[PROBLEM REQUIREMENTS]: Give the entries from the start through the line containing "click(x=24, y=102)" as a two-column CSV with the headers entry and answer, one row per entry. Put each field in quotes and replace any line breaks inside it with spaces.

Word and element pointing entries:
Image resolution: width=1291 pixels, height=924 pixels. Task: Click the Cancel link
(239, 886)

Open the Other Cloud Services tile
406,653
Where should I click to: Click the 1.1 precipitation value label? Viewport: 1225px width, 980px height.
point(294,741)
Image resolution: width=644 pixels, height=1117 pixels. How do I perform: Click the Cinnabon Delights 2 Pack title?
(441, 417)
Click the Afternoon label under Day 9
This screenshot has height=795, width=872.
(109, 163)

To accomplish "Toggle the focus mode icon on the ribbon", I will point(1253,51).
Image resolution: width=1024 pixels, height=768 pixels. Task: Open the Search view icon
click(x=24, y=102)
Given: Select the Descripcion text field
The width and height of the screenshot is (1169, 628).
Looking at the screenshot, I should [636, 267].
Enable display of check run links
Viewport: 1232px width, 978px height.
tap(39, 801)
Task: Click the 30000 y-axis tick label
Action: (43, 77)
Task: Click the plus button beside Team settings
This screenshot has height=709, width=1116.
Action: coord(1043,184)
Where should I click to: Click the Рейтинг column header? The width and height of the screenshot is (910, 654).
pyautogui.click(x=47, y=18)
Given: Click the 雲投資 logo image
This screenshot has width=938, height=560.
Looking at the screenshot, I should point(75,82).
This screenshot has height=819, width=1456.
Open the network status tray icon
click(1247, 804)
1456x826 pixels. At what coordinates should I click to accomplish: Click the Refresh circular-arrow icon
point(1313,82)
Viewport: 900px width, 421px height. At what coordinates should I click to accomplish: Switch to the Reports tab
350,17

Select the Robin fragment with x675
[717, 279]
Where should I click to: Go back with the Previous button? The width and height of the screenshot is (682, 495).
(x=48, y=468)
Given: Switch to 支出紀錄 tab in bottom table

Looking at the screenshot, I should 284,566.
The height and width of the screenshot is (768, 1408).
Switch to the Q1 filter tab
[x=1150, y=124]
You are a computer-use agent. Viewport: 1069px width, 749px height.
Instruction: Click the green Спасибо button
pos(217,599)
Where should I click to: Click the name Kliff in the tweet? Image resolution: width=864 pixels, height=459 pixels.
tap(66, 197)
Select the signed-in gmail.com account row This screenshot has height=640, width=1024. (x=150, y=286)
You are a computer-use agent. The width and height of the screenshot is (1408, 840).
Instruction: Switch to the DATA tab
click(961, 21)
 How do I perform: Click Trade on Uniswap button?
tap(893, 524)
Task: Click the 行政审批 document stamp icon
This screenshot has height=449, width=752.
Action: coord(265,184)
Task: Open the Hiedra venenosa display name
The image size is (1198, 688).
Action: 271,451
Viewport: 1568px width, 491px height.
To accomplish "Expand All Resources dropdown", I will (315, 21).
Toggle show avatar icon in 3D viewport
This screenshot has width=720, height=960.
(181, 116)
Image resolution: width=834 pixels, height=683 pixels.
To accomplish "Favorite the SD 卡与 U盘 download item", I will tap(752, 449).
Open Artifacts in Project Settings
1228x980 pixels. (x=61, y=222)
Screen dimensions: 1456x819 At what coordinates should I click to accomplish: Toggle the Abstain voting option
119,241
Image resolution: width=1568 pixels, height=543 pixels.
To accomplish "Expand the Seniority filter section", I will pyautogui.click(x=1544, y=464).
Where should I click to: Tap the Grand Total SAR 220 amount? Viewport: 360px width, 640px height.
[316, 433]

[FINISHED TASK]:
entry,answer
"Image resolution: width=1291 pixels, height=924 pixels. Task: Click the Cancel link","(239, 886)"
"Open the Other Cloud Services tile","406,653"
"Where should I click to: Click the 1.1 precipitation value label? Viewport: 1225px width, 980px height.","point(294,741)"
"Image resolution: width=644 pixels, height=1117 pixels. How do I perform: Click the Cinnabon Delights 2 Pack title?","(441, 417)"
"Click the Afternoon label under Day 9 This screenshot has height=795, width=872.","(109, 163)"
"To accomplish ""Toggle the focus mode icon on the ribbon"",","I will point(1253,51)."
"Image resolution: width=1024 pixels, height=768 pixels. Task: Open the Search view icon","click(x=24, y=102)"